Gender and urban aspirations: the case of highly educated Uyghur women in Shanghai
by Sajide Tursun
Working Papers WP 17-06
ISSN 2192-2357 (MMG Working Papers Print)
Full text: pdf
In spite of the growing attention given to minority Uyghurs in China, there has been little focus on gender issues in relation to the Uyghur migration to inland cities since the 1980s. Based on fifteen months of ethnographic research from 2012 to 2013, this article focuses on the lifeworlds of highly educated Uyghur women and their aspirations in the megacity of Shanghai.
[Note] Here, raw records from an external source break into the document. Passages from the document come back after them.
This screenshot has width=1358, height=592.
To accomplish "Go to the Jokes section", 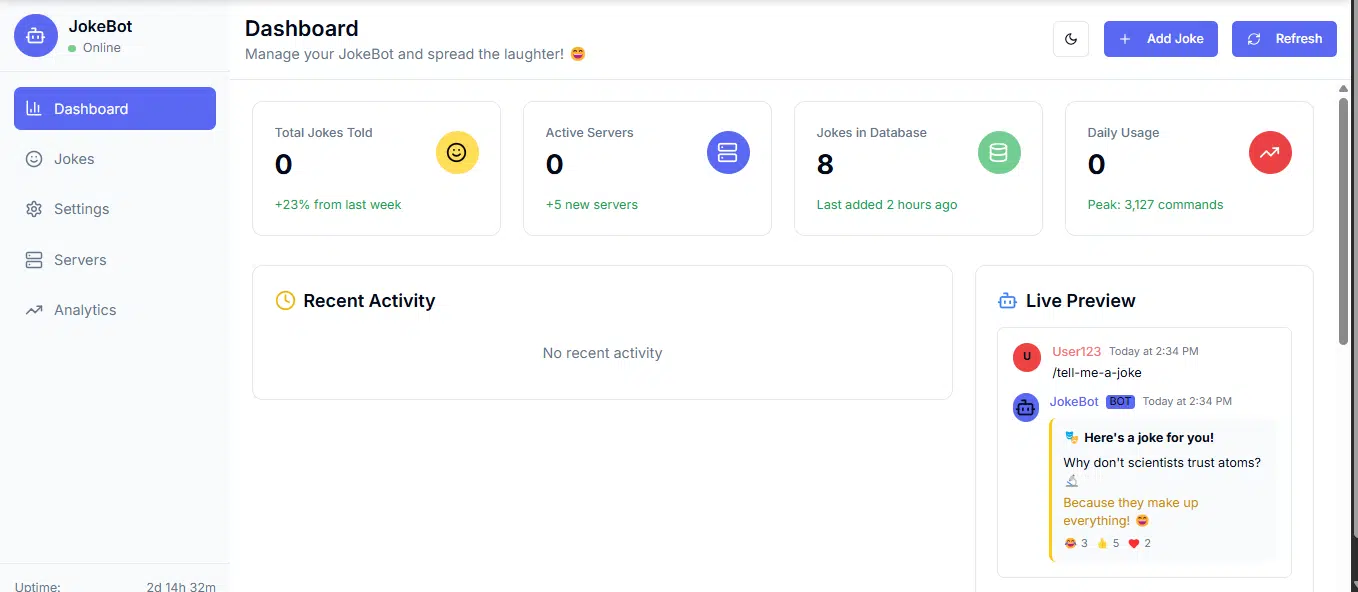I will pyautogui.click(x=115, y=159).
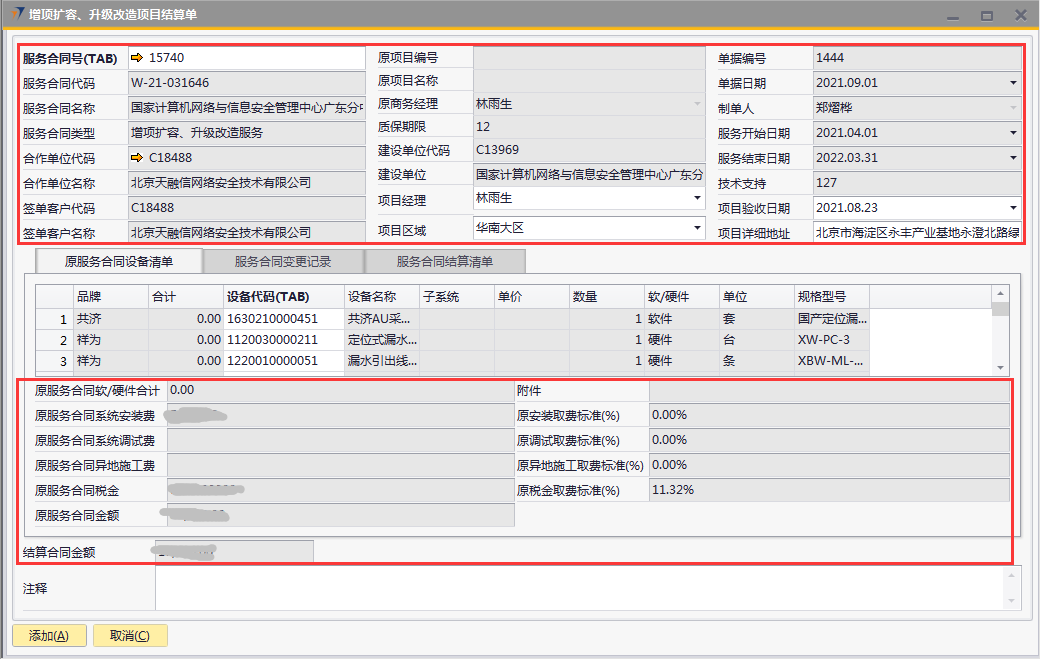Open the 服务合同结算清单 tab
The height and width of the screenshot is (659, 1040).
coord(445,262)
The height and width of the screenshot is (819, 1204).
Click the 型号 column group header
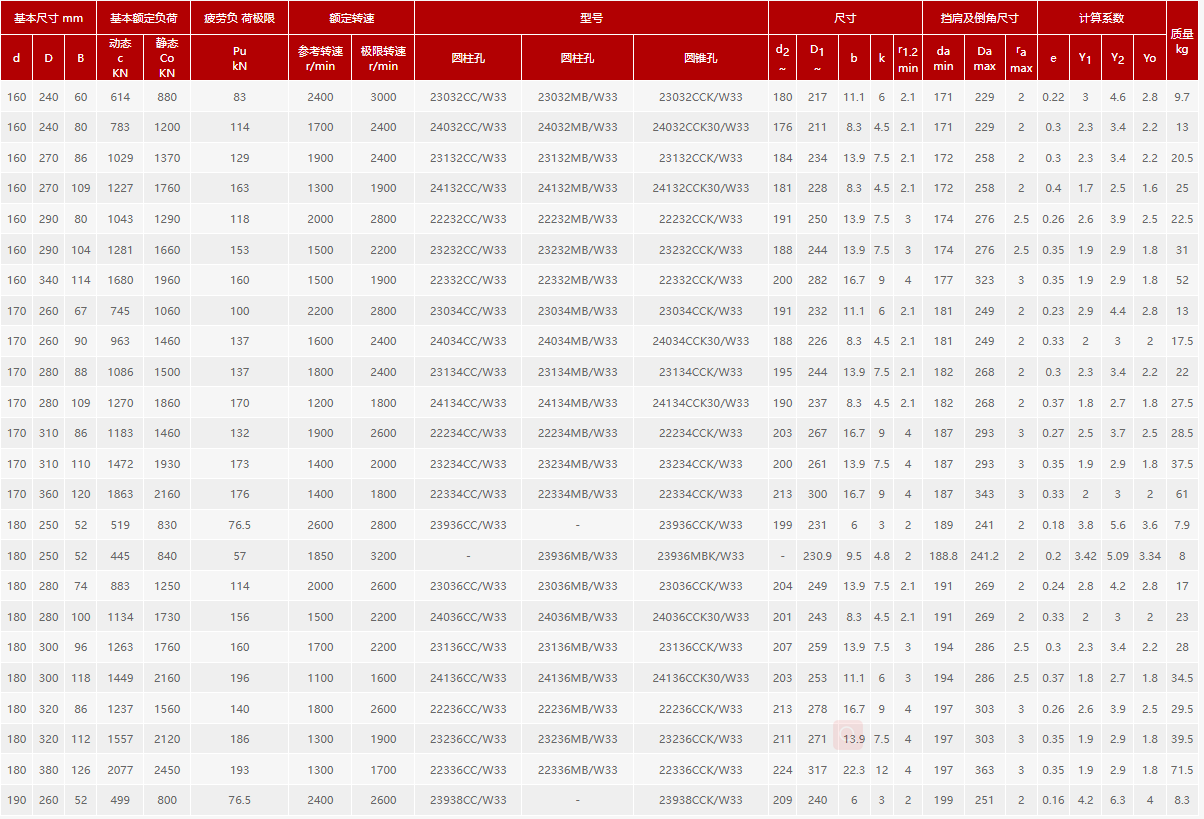tap(591, 18)
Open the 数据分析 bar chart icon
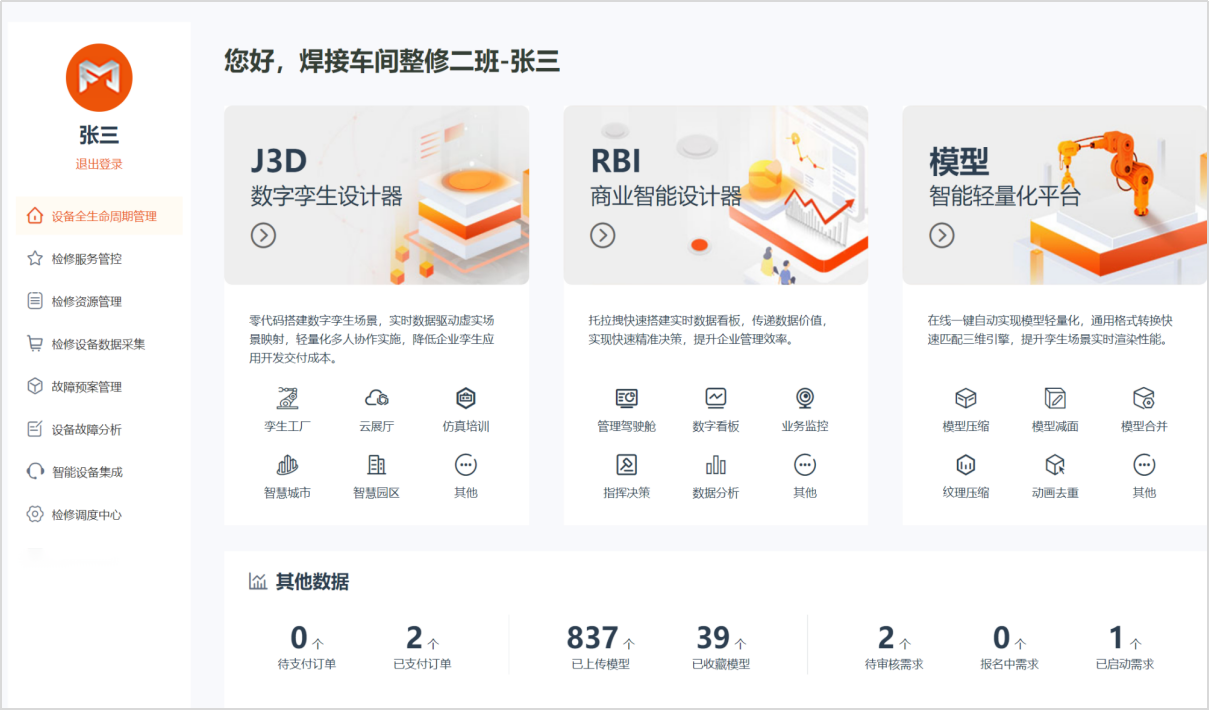The width and height of the screenshot is (1209, 712). point(715,465)
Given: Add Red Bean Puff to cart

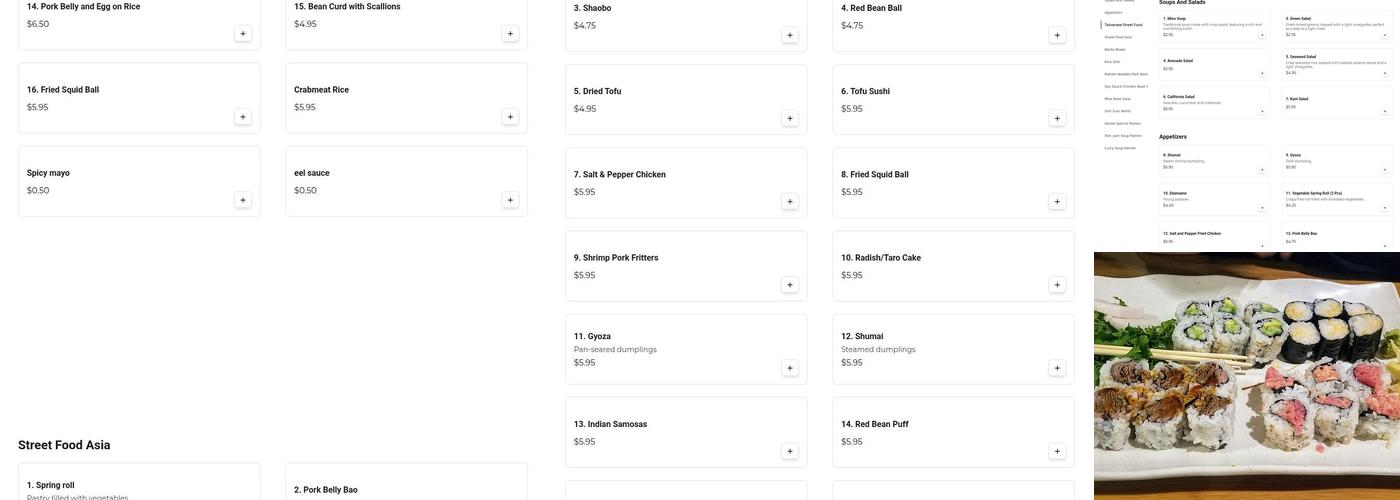Looking at the screenshot, I should [1057, 451].
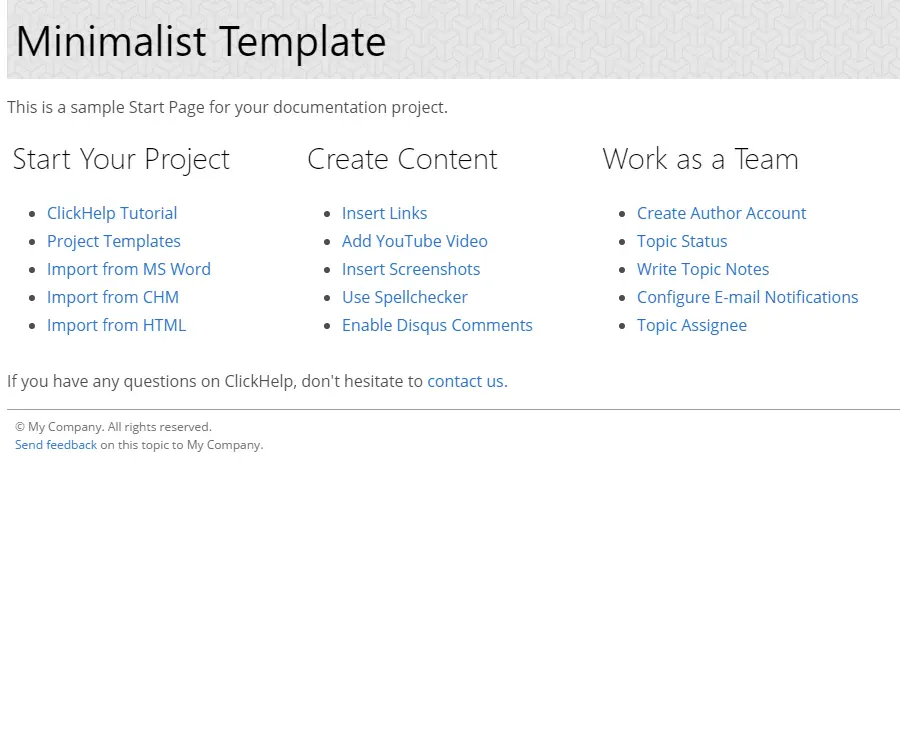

A combination of local gender norms, patriarchal Islamic ideologies, and state policies that aim to promote the emancipation of women have influenced the current status, conditions, and gendered identities of Uyghur women. Added to these are the shifting demands of an environment marked by rapid socioeconomic change in urban China that sees Uyghur women on the move. Tracing the migration story of Uyghur women through a case study of Xumar, a woman who pursued university education and then worked in Shanghai, I demonstrate the dilemma of staying or returning with which they constantly wrestle as they attempt to balance the normative Uyghur cultural values and their experiences of urbanism and cosmopolitanism in Shanghai. These factors all inform their understandings of what it means to be a Uyghur woman. Looking at the shifting ideas of gender among highly educated Uyghur women, this research contributes to understanding changes of Uyghur identity in relation to migration on the one hand, and reflects the ambivalence and complexity of Uyghur migration experiences on the other. Personal narratives of migrant Uyghur women shed light on the subtleties of the gender roles, arguments for and against returning home, and their later resignation to (arranged) marriages. The migration experiences gained by the women offer them a better understanding of themselves and of the demands and expectations of their cultural heritage. The urban aspirations of highly educated Uyghur women, this article argues, are produced by structural, cultural, and social factors that rely on dominant discourses of migration, minority, gender, age, class, and place.